··· DATASET

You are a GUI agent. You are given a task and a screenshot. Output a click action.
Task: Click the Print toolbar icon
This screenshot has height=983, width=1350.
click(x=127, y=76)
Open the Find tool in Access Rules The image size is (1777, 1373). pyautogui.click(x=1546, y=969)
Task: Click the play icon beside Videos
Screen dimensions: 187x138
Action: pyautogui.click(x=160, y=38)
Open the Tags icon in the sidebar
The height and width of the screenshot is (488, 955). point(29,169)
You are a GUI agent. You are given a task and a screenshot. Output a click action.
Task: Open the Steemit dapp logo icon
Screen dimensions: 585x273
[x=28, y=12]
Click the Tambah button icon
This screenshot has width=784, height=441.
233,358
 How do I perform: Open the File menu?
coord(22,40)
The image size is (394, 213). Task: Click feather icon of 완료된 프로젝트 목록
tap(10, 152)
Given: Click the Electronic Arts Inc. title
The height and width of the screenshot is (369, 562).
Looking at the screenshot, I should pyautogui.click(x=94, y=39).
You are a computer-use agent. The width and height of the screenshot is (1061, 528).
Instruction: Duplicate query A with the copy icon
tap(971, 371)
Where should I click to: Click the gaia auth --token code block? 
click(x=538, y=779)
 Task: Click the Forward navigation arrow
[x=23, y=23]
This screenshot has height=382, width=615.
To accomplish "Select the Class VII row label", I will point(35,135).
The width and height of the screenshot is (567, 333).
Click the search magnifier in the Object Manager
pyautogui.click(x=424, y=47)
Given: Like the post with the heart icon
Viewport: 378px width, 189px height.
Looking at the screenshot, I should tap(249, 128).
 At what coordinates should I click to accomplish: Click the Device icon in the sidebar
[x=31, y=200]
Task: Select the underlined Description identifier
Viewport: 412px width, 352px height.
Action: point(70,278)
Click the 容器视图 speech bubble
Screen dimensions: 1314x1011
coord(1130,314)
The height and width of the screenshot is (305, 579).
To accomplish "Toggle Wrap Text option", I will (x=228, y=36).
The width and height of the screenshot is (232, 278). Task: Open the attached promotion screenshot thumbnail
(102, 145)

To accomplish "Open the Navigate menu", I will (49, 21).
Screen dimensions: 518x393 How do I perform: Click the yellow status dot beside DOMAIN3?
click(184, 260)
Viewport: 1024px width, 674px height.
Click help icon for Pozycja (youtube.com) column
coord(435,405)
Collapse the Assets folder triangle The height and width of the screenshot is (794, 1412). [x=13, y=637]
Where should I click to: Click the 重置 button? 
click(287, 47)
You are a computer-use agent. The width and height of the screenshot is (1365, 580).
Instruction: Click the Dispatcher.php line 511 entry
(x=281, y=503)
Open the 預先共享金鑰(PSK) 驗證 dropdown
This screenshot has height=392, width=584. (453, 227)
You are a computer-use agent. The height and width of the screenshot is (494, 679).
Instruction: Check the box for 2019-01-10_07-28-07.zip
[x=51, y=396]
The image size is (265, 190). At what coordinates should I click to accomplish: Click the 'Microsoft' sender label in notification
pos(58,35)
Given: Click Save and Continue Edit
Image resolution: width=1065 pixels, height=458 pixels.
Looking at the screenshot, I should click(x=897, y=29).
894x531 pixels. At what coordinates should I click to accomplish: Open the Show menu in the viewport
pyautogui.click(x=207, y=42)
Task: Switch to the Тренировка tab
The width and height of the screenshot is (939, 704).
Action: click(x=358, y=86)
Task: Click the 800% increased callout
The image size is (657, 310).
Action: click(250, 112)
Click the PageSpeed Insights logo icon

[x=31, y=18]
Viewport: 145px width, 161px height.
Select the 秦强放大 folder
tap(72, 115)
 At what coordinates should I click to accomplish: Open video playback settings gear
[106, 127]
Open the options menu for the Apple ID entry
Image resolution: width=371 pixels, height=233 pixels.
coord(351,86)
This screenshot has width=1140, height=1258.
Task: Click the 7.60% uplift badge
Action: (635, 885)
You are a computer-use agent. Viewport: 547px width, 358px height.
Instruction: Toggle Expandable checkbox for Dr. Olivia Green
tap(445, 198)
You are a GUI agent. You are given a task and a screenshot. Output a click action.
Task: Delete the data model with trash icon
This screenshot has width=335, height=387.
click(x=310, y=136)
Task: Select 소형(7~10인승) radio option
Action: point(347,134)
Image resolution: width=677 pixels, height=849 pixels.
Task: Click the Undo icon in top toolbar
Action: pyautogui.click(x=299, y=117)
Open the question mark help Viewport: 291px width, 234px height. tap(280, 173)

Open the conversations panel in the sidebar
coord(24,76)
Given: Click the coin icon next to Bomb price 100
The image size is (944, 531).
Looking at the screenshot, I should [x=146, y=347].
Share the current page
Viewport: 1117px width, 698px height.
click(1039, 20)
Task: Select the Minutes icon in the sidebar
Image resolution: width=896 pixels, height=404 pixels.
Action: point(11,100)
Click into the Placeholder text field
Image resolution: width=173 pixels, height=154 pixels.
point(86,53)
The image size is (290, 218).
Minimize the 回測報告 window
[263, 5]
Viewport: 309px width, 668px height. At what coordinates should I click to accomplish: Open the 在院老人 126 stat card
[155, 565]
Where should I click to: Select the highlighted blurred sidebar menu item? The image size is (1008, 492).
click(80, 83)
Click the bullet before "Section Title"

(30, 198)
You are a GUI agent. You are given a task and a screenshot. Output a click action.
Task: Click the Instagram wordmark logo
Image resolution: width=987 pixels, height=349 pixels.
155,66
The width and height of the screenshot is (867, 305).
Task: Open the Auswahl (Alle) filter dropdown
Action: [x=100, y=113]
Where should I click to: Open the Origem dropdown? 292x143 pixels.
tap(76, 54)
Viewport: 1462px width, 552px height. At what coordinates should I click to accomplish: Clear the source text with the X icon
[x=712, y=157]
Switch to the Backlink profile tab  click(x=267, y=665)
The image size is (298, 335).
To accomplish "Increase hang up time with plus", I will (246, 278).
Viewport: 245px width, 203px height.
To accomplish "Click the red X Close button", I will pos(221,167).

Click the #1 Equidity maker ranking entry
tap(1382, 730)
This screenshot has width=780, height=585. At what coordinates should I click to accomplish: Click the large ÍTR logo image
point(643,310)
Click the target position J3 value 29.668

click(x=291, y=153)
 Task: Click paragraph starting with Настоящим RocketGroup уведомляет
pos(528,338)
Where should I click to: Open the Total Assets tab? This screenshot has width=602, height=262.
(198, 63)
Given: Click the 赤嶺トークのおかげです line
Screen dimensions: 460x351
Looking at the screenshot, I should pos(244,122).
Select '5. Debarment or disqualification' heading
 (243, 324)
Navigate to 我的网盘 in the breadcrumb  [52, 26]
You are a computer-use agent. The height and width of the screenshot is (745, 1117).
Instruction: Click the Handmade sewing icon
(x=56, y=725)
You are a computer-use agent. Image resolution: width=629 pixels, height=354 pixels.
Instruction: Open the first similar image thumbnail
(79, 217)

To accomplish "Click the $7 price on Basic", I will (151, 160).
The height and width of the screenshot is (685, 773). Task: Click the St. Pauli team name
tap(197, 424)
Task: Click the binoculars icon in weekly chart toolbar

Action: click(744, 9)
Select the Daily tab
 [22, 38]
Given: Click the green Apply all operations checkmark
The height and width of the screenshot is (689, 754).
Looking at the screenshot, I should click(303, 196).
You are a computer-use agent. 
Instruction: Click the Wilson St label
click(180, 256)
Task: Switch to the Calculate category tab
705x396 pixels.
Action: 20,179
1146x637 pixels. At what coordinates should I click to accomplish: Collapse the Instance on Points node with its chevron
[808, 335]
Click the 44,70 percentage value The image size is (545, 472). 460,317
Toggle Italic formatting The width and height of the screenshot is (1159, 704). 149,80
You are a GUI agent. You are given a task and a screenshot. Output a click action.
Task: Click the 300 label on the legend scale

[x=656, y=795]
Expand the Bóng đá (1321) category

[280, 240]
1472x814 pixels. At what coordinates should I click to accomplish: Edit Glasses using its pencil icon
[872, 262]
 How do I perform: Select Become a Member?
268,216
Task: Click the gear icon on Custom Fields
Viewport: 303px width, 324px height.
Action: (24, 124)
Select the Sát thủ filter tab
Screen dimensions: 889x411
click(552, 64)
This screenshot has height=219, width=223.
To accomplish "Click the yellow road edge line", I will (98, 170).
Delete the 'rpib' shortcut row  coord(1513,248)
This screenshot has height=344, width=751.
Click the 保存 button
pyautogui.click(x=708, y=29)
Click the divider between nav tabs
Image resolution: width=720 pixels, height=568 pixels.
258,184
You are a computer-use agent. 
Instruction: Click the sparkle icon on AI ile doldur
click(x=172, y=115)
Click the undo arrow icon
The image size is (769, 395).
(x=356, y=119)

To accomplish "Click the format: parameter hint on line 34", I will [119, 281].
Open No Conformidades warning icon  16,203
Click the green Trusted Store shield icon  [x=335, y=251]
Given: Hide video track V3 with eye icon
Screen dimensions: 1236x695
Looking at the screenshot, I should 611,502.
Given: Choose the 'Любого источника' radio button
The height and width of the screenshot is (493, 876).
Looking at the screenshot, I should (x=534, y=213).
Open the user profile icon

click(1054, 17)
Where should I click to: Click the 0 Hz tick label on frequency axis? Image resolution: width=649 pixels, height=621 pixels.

······

* [TASK DETAILS]:
Retype, word for word, the lines running from the start of the items through the line containing "coord(22,40)", including both ends.

* [TASK ANSWER]:
You are a GUI agent. You are given a task and a screenshot. Output a click action.
Task: Click the Print toolbar icon
This screenshot has height=983, width=1350.
click(x=127, y=76)
Open the Find tool in Access Rules The image size is (1777, 1373). pyautogui.click(x=1546, y=969)
Task: Click the play icon beside Videos
Screen dimensions: 187x138
Action: pyautogui.click(x=160, y=38)
Open the Tags icon in the sidebar
The height and width of the screenshot is (488, 955). point(29,169)
You are a GUI agent. You are given a task and a screenshot. Output a click action.
Task: Open the Steemit dapp logo icon
Screen dimensions: 585x273
[x=28, y=12]
Click the Tambah button icon
This screenshot has width=784, height=441.
233,358
 How do I perform: Open the File menu?
coord(22,40)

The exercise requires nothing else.